Муся весело расхохоталась.
— Неужели не совсем прилично?
— Представь себе! И не я одна, а папа тоже так думает!
— Что ж, выгоните его на улицу, если он такой развратник и компрометирующий мужчина, — заливаясь смехом, сказала Муся. — Но ведь тогда я останусь совсем одна… Что же вы выиграете, мама?
Муся на этот раз не проникла в мысли матери. Тамара Матвеевна, разумеется, нисколько не желала выгонять Витю. Напротив, она была искренно рада тому, что хоть он останется с Мусей. Под хитро выдуманным предлогом Тамара Матвеевна хотела добиться другого.
— Знаете что, поселите с нами для приличия кого-нибудь еще, — сказала Муся, перестав смеяться. — Хотите, я приглашу Сонечку? Она будет страшно рада и ее сестра тоже: Анне Сергеевне как раз предлагают бесплатную комнату при ее гимназии. Хотите, мама, я возьму Сонечку? Тогда у меня будет совсем детский сад.
Она опять залилась смехом.
— Это, между прочим, совсем не плохая мысль, — поспешно сказала Тамара Матвеевна, — тебе с Сонечкой будет веселее, и я сама буду просить Анну Сергеевну… Но одной Сонечки мало, надо кого-нибудь посолиднее. Что ты скажешь о старике Майкевиче?
Муся вытаращила глаза.
— Помилуйте, мама! Вы, конечно, шутите? — с ужасом сказала она. — Зачем я возьму к себе этого старого идиота?
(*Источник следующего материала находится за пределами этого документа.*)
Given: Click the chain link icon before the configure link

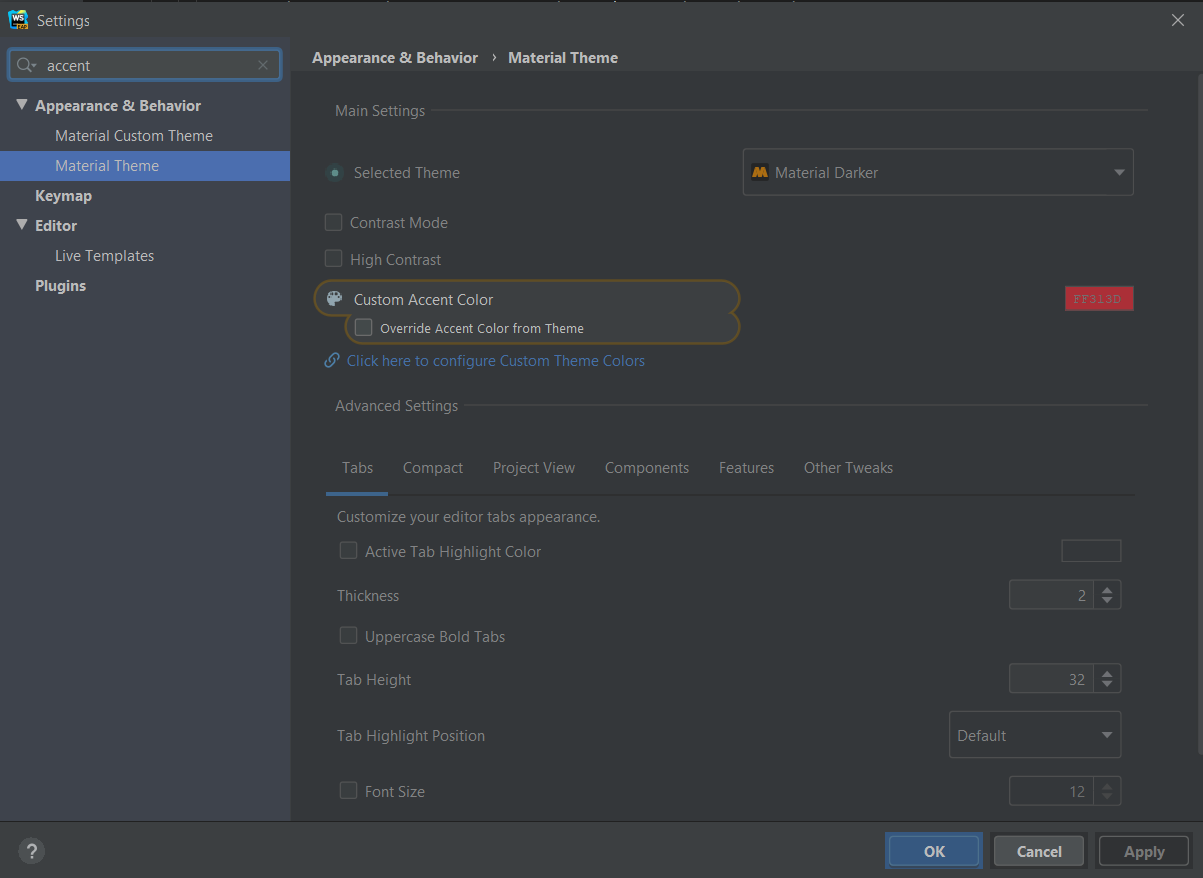Looking at the screenshot, I should point(331,360).
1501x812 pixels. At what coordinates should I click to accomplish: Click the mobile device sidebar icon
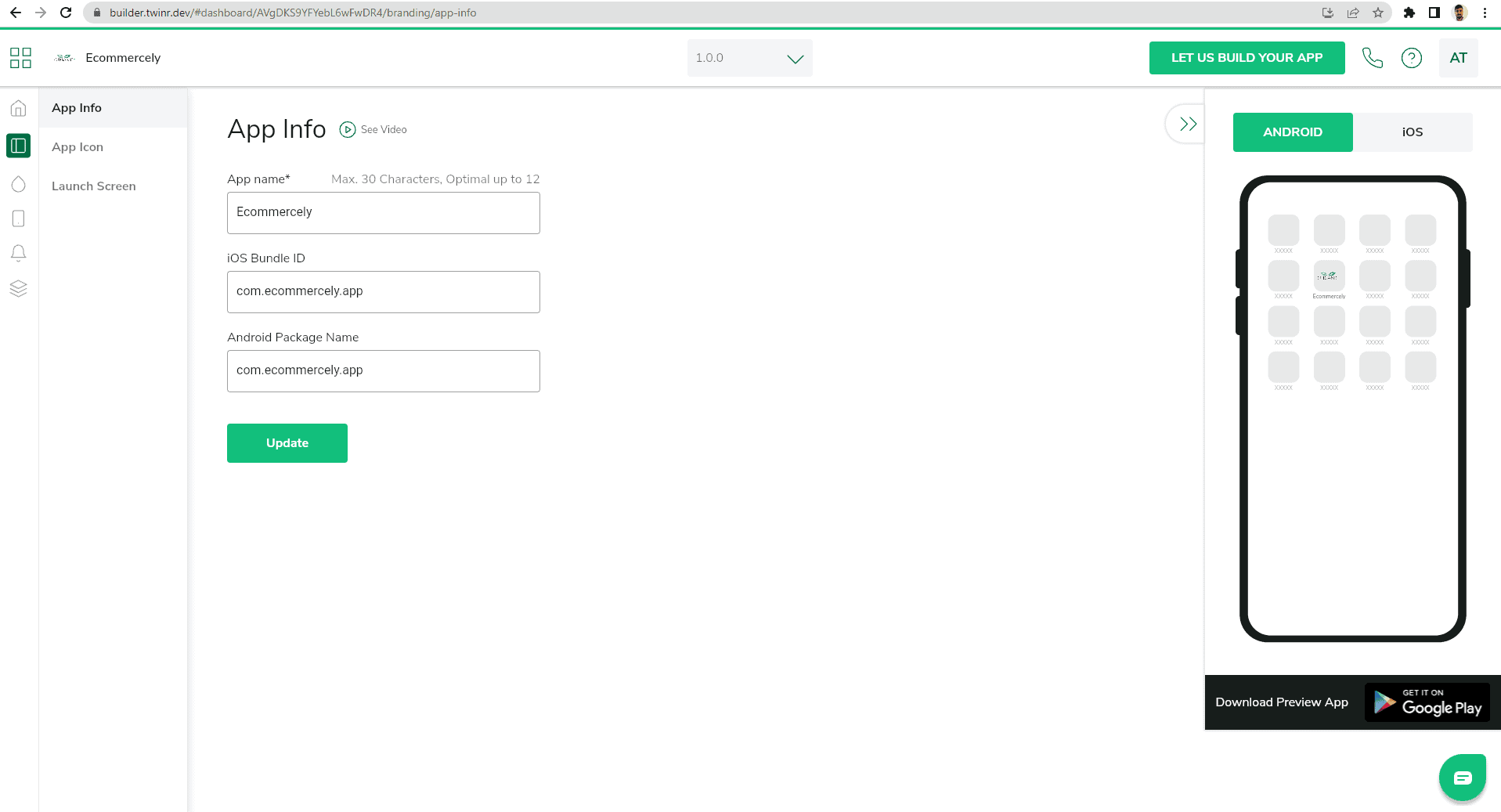[19, 218]
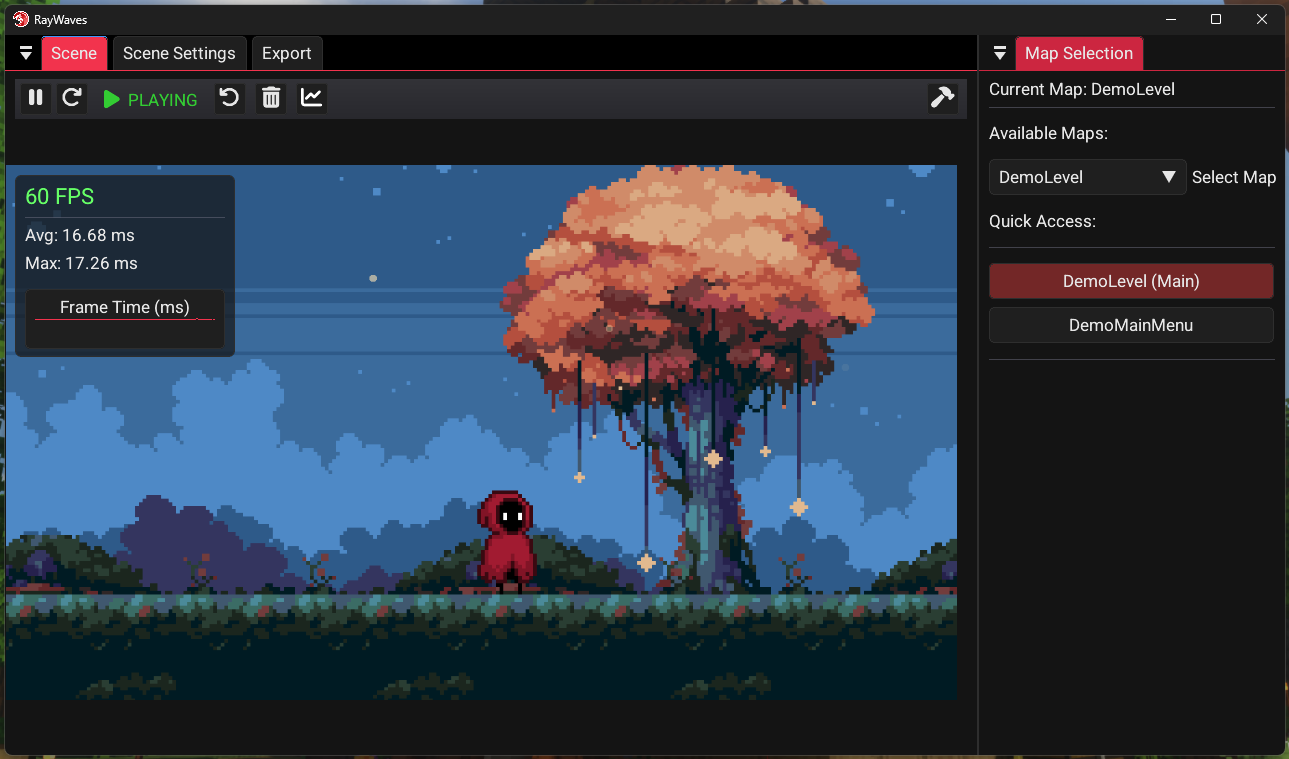The height and width of the screenshot is (759, 1289).
Task: Pause the running scene
Action: (36, 98)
— Муся, как тебе не стыдно! Он прекрасный, честнейший человек. Папа говорит, что Майкевич наш самый старый друг. Его еще покойный дедушка знал и любил!..
— Мама, это очень хорошо, что его покойный дедушка знал и любил, я это очень ценю. Но согласитесь, это не резон, чтоб перевозить сюда старого, больного человека, за которым мне же пришлось бы целый день ходить. Нет, вы шутите…
— Ну, если ты против Майкевича, тогда надо пригласить Глафиру Генриховну, — сказала Тамара Матвеевна, открывая, наконец, свои карты. Майкевич был выдуман для того, чтобы Муся легче проглотила Глашу. Тамара Матвеевна знала, что Муся Глашу не любит, и поэтому сама не слишком ее любила. Но она очень верила в деловитость и практические способности Глафиры Генриховны: на нее можно было положиться в случае каких-либо осложнений. То, что Муся оставалась в Петербурге, было безумием, — в отчаянии Тамара Матвеевна хотела по крайней мере окружить дочь надежными людьми, постарше Вити.
«Вот оно что», — сказала себе Муся. Ей показалось было, что Тамара Матвеевна хочет поселить с ними Клервилля. На это Муся не согласилась бы ни за что: жизнь рядом с Клервиллем до замужества была бы ненужной и неприятной переходной ступенью к настоящему и могла б настоящее испортить. Но мысль о Клервилле не приходила в голову Тамаре Матвеевне: по ее понятиям, совпавшим внешним образом с настроениями Муси, совершенно не годилось жениху жить на одной квартире с невестой.